Not an easiest transformation because of the COPY in between, but doable.

Looks like I have patch to combine s_and_b64 and s_or_b64. I will bring it to review after this one is in place.

rampitec updated this revision to Diff 79012.Nov 22 2016, 6:16 PM

Added cleanup of logical operations with exec mask introduced in SILowerI1Copies.
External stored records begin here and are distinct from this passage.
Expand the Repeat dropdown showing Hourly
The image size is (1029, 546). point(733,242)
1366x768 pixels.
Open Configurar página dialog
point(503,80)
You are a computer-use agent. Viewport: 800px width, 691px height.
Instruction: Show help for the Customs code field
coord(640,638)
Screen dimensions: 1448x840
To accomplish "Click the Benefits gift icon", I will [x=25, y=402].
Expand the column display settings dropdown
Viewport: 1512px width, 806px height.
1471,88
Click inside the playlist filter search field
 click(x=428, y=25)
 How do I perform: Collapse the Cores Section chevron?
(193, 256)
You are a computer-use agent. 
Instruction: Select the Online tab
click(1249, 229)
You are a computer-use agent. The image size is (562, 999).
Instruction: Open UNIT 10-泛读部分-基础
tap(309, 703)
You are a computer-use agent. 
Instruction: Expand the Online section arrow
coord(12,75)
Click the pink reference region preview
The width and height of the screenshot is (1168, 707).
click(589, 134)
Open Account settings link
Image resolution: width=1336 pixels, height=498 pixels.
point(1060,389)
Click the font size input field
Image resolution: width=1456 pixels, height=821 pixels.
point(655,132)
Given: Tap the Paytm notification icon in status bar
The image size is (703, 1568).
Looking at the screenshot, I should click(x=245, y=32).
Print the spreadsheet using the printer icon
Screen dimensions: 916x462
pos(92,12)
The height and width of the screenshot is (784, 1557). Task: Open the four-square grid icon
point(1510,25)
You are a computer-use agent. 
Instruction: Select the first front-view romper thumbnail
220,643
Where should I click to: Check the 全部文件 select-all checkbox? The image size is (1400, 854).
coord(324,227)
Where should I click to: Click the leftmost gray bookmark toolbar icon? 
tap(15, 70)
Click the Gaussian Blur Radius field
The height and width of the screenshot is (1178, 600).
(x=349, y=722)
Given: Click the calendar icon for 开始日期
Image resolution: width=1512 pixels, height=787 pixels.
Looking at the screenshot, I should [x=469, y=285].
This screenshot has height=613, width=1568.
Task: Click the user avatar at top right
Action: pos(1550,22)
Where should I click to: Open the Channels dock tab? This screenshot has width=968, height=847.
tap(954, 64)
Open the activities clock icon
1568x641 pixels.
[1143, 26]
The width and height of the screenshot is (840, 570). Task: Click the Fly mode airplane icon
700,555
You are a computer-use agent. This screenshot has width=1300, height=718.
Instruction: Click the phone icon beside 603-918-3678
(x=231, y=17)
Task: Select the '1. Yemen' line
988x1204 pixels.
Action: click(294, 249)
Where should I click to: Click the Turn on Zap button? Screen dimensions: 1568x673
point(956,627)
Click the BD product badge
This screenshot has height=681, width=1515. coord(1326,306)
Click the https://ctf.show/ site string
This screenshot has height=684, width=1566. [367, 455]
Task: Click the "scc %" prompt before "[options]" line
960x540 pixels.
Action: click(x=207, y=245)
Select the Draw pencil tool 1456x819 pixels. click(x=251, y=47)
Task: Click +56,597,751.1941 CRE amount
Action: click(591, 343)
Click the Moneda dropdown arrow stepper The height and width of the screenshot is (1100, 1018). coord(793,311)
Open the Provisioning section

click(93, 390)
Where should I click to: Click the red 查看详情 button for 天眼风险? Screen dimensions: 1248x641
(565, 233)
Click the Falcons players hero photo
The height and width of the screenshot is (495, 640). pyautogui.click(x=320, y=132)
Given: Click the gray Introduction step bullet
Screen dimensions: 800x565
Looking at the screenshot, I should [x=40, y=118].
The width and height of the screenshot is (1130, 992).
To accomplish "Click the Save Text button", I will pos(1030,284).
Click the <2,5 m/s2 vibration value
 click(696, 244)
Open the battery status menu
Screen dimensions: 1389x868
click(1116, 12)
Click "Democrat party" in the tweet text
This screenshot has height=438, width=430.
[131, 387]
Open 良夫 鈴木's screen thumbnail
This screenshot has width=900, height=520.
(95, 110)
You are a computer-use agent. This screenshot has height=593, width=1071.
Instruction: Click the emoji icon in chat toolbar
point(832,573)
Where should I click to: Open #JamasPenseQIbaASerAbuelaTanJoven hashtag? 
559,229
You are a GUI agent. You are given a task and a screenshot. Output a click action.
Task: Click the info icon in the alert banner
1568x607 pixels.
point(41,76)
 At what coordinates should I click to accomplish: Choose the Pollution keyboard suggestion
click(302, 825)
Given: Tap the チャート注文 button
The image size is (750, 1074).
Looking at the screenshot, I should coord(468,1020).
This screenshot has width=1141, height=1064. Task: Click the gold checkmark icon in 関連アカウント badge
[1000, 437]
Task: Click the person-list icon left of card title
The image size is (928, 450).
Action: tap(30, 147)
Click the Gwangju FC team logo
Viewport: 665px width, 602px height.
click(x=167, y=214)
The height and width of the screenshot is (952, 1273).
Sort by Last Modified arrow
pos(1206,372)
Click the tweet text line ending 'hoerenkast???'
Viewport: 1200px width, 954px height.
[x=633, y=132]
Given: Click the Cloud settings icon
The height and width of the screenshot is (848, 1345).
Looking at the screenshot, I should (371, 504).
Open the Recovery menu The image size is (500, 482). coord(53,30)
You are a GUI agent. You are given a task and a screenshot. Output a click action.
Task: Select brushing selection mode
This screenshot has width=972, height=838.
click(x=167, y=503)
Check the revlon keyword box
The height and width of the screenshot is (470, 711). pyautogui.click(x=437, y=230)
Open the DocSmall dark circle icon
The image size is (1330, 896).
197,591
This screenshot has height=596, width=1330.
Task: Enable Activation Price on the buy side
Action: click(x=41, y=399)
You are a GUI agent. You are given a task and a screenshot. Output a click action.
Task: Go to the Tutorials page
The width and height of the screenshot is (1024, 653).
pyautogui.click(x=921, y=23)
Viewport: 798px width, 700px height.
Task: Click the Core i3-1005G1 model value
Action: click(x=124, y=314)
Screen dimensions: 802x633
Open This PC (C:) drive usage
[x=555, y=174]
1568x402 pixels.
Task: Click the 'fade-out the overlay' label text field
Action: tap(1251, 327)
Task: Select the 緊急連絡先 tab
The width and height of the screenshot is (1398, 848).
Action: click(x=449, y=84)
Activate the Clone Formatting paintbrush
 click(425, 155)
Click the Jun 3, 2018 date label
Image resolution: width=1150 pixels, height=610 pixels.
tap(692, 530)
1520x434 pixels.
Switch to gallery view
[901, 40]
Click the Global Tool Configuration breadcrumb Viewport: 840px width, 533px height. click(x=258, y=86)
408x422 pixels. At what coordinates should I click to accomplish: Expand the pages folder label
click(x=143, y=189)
Inserted S_AND_B64 will be combined with another S_AND_B64 produced by lowering of SI_IF/SI_ELSE to finally form a single S_ANDSAVEXEC_B64.

vpykhtin accepted this revision.Nov 25 2016, 6:15 AM
vpykhtin edited edge metadata.

LGTM.

Please add diff with full context (-U999999) next time :)

lib/Target/AMDGPU/SILowerControlFlow.cpp
367 ↗(On Diff #79012)

I would use const auto &SrcOp to avoid MachineOperand copy.

This revision is now accepted and ready to land.Nov 25 2016, 6:15 AM
rampitec marked an inline comment as done.Nov 28 2016, 11:02 AM
rampitec updated this revision to Diff 79426.Nov 28 2016, 11:05 AM
rampitec edited edge metadata.

Updated per Valery's comment - added const auto &SrcOp.

This revision was automatically updated to reflect the committed changes.